Every day at INFARE we collect 1 billion airfares. Number which has been rapidly increasing and it is expected to surpass 1.5 billion by November 2016.
All these observations are added to those alreday stored in our database, which presently amount to 350 billion.
How to increase the utilisation of this huge amount of information is an ongoing and exciting challenge for us.
After introducing Machine Learning Technologies and enlarging our Tech Stack, we have focused our research on Airfare Predictions.
Predictions represents our latest endeavour, goal and challenge!
Predictions in Pharos
Predictions will be featured in upcoming versions of Pharos, our Airfare Analytics.

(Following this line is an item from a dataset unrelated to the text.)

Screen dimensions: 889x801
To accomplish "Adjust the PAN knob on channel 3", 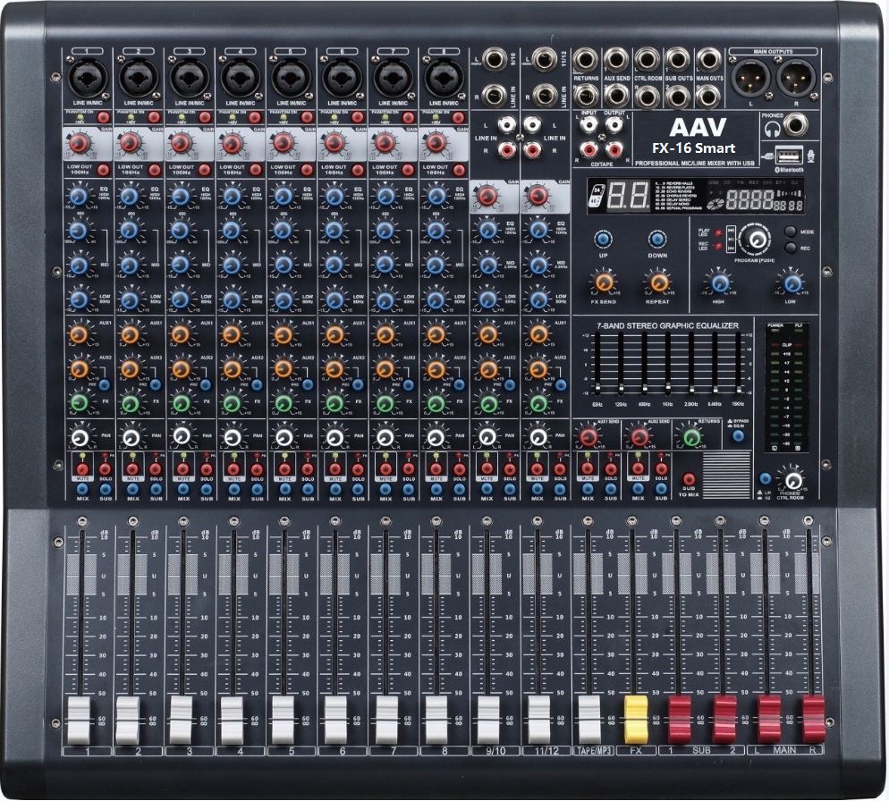I will (180, 437).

Being Pharos aimed at supporting revenue management and pricing activities, the introduction of airfare predictions brings the usability of the tool to a whole new level.
Airfare predictions will be accessible via Latest Prices and Price Evolution Displays.
In the first version, it will be possible to get estimations of how prices will look like a number of days or weeks from now via the Latest Prices Display.
Later on, the Price Evolution Display will show how prices are expected to develop getting closer to the date of departure.
Last but not least, smart prediction-based Alerts will be available in Pharos.
After setting-up personalised alerts, you will be able to get a notification every time an unexpected change occurs.
Demand Curve Estimations
Our Data Scientists are collaborating with analysts in a number of Airlines to develop estimations of Competitors’ Demand Curve.
The idea behind this project is to combine Airlines’ own historical and current demand curve with our information on market prices. By doing so it is possible to estimate competitors’ Demand Curve, thus getting indisputable competitive advantage.